* [WHAT IS NEEDED] Nothing but the data, repeated exactly, belongs in the answer.

* [RECORD SET]
*-*-*

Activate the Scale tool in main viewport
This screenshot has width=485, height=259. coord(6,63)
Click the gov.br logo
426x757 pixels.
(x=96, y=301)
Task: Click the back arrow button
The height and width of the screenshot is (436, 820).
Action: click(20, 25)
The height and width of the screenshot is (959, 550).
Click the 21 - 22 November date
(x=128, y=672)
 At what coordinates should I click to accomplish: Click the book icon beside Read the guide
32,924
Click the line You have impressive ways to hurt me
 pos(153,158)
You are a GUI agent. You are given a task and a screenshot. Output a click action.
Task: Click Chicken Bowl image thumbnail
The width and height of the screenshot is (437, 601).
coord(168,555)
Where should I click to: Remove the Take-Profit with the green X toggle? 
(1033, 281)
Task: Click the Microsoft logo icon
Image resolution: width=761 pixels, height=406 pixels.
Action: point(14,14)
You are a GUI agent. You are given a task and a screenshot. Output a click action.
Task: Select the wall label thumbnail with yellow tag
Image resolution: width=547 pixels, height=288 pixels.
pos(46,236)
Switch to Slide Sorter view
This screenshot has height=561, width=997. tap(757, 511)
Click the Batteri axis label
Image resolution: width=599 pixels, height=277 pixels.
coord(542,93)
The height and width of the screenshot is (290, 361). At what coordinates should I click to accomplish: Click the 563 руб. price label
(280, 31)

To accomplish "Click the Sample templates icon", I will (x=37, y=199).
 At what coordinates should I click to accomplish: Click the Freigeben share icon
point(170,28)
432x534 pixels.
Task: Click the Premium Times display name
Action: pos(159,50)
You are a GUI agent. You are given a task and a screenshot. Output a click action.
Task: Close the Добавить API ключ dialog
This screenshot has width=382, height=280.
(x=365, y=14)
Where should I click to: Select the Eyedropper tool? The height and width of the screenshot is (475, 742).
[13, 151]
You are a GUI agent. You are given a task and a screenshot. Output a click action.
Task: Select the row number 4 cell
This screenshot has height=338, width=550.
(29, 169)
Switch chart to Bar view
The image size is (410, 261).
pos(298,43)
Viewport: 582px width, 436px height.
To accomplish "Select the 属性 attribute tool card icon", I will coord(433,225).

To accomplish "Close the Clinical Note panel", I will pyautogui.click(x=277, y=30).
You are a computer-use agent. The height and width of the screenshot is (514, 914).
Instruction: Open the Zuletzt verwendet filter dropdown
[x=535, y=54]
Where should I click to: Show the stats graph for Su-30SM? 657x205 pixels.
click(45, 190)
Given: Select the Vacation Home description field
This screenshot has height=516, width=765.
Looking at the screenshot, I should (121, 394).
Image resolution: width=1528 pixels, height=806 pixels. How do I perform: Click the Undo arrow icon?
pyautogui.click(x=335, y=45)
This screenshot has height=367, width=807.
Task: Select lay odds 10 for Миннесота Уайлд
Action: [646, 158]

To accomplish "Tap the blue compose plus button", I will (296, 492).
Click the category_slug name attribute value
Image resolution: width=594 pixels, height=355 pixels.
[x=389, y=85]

*-*-*

* [ANSWER SECTION]
Activate the Scale tool in main viewport
This screenshot has width=485, height=259. coord(6,63)
Click the gov.br logo
426x757 pixels.
(x=96, y=301)
Task: Click the back arrow button
The height and width of the screenshot is (436, 820).
Action: click(20, 25)
The height and width of the screenshot is (959, 550).
Click the 21 - 22 November date
(x=128, y=672)
 At what coordinates should I click to accomplish: Click the book icon beside Read the guide
32,924
Click the line You have impressive ways to hurt me
 pos(153,158)
You are a GUI agent. You are given a task and a screenshot. Output a click action.
Task: Click Chicken Bowl image thumbnail
The width and height of the screenshot is (437, 601).
coord(168,555)
Where should I click to: Remove the Take-Profit with the green X toggle? 
(1033, 281)
Task: Click the Microsoft logo icon
Image resolution: width=761 pixels, height=406 pixels.
Action: point(14,14)
You are a GUI agent. You are given a task and a screenshot. Output a click action.
Task: Select the wall label thumbnail with yellow tag
Image resolution: width=547 pixels, height=288 pixels.
pos(46,236)
Switch to Slide Sorter view
This screenshot has height=561, width=997. tap(757, 511)
Click the Batteri axis label
Image resolution: width=599 pixels, height=277 pixels.
coord(542,93)
The height and width of the screenshot is (290, 361). At what coordinates should I click to accomplish: Click the 563 руб. price label
(280, 31)

To accomplish "Click the Sample templates icon", I will (x=37, y=199).
 At what coordinates should I click to accomplish: Click the Freigeben share icon
point(170,28)
432x534 pixels.
Task: Click the Premium Times display name
Action: pos(159,50)
You are a GUI agent. You are given a task and a screenshot. Output a click action.
Task: Close the Добавить API ключ dialog
This screenshot has width=382, height=280.
(x=365, y=14)
Where should I click to: Select the Eyedropper tool? The height and width of the screenshot is (475, 742).
[13, 151]
You are a GUI agent. You are given a task and a screenshot. Output a click action.
Task: Select the row number 4 cell
This screenshot has height=338, width=550.
(29, 169)
Switch chart to Bar view
The image size is (410, 261).
pos(298,43)
Viewport: 582px width, 436px height.
To accomplish "Select the 属性 attribute tool card icon", I will coord(433,225).

To accomplish "Close the Clinical Note panel", I will pyautogui.click(x=277, y=30).
You are a computer-use agent. The height and width of the screenshot is (514, 914).
Instruction: Open the Zuletzt verwendet filter dropdown
[x=535, y=54]
Where should I click to: Show the stats graph for Su-30SM? 657x205 pixels.
click(45, 190)
Given: Select the Vacation Home description field
This screenshot has height=516, width=765.
Looking at the screenshot, I should (121, 394).
Image resolution: width=1528 pixels, height=806 pixels. How do I perform: Click the Undo arrow icon?
pyautogui.click(x=335, y=45)
This screenshot has height=367, width=807.
Task: Select lay odds 10 for Миннесота Уайлд
Action: [646, 158]

To accomplish "Tap the blue compose plus button", I will (296, 492).
Click the category_slug name attribute value
Image resolution: width=594 pixels, height=355 pixels.
[x=389, y=85]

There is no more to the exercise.